Output the data below exactly, down to the last character.

··· RECORDS PROVIDED ···

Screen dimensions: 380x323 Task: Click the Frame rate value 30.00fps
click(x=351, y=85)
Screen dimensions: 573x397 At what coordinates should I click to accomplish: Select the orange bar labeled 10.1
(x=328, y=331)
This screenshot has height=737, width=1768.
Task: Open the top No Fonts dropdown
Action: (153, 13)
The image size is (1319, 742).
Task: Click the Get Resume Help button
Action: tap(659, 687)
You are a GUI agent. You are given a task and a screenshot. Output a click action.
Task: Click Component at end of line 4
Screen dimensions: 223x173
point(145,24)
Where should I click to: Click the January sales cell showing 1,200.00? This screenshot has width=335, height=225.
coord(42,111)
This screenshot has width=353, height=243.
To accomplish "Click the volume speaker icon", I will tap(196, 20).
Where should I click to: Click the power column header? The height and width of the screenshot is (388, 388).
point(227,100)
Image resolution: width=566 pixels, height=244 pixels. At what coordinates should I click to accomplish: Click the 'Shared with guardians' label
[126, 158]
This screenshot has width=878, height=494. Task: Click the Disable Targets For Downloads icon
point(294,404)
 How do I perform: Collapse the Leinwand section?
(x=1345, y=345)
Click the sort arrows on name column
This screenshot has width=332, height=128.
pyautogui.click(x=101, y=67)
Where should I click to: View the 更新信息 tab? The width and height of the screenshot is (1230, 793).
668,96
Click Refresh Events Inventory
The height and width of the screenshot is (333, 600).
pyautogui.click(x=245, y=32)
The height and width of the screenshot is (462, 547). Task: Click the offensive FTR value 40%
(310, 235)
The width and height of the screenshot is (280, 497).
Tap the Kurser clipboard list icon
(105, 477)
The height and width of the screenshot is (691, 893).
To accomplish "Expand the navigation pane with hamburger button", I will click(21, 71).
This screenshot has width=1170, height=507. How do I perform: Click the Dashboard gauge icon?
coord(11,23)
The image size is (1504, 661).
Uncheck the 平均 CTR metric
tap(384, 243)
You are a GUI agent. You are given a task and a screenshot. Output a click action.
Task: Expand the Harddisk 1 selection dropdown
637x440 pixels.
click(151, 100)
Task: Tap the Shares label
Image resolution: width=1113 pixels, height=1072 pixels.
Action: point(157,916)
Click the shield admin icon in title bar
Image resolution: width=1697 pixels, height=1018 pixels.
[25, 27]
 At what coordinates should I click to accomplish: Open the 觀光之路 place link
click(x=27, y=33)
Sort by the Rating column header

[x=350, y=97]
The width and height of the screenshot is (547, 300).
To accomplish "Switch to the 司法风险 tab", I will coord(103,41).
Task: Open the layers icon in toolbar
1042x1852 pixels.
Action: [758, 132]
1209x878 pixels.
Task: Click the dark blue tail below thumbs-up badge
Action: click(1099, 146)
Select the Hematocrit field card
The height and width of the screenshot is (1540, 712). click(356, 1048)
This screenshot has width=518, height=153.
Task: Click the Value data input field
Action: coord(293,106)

···

> **RESULT OF THE TASK**
Screen dimensions: 380x323 Task: Click the Frame rate value 30.00fps
click(x=351, y=85)
Screen dimensions: 573x397 At what coordinates should I click to accomplish: Select the orange bar labeled 10.1
(x=328, y=331)
This screenshot has height=737, width=1768.
Task: Open the top No Fonts dropdown
Action: (153, 13)
The image size is (1319, 742).
Task: Click the Get Resume Help button
Action: tap(659, 687)
You are a GUI agent. You are given a task and a screenshot. Output a click action.
Task: Click Component at end of line 4
Screen dimensions: 223x173
point(145,24)
Where should I click to: Click the January sales cell showing 1,200.00? This screenshot has width=335, height=225.
coord(42,111)
This screenshot has width=353, height=243.
To accomplish "Click the volume speaker icon", I will tap(196, 20).
Where should I click to: Click the power column header? The height and width of the screenshot is (388, 388).
point(227,100)
Image resolution: width=566 pixels, height=244 pixels. At what coordinates should I click to accomplish: Click the 'Shared with guardians' label
[126, 158]
This screenshot has width=878, height=494. Task: Click the Disable Targets For Downloads icon
point(294,404)
 How do I perform: Collapse the Leinwand section?
(x=1345, y=345)
Click the sort arrows on name column
This screenshot has width=332, height=128.
pyautogui.click(x=101, y=67)
Where should I click to: View the 更新信息 tab? The width and height of the screenshot is (1230, 793).
668,96
Click Refresh Events Inventory
The height and width of the screenshot is (333, 600).
pyautogui.click(x=245, y=32)
The height and width of the screenshot is (462, 547). Task: Click the offensive FTR value 40%
(310, 235)
The width and height of the screenshot is (280, 497).
Tap the Kurser clipboard list icon
(105, 477)
The height and width of the screenshot is (691, 893).
To accomplish "Expand the navigation pane with hamburger button", I will click(21, 71).
This screenshot has width=1170, height=507. How do I perform: Click the Dashboard gauge icon?
coord(11,23)
The image size is (1504, 661).
Uncheck the 平均 CTR metric
tap(384, 243)
You are a GUI agent. You are given a task and a screenshot. Output a click action.
Task: Expand the Harddisk 1 selection dropdown
637x440 pixels.
click(151, 100)
Task: Tap the Shares label
Image resolution: width=1113 pixels, height=1072 pixels.
Action: point(157,916)
Click the shield admin icon in title bar
Image resolution: width=1697 pixels, height=1018 pixels.
[25, 27]
 At what coordinates should I click to accomplish: Open the 觀光之路 place link
click(x=27, y=33)
Sort by the Rating column header

[x=350, y=97]
The width and height of the screenshot is (547, 300).
To accomplish "Switch to the 司法风险 tab", I will coord(103,41).
Task: Open the layers icon in toolbar
1042x1852 pixels.
Action: [758, 132]
1209x878 pixels.
Task: Click the dark blue tail below thumbs-up badge
Action: click(1099, 146)
Select the Hematocrit field card
The height and width of the screenshot is (1540, 712). click(356, 1048)
This screenshot has width=518, height=153.
Task: Click the Value data input field
Action: coord(293,106)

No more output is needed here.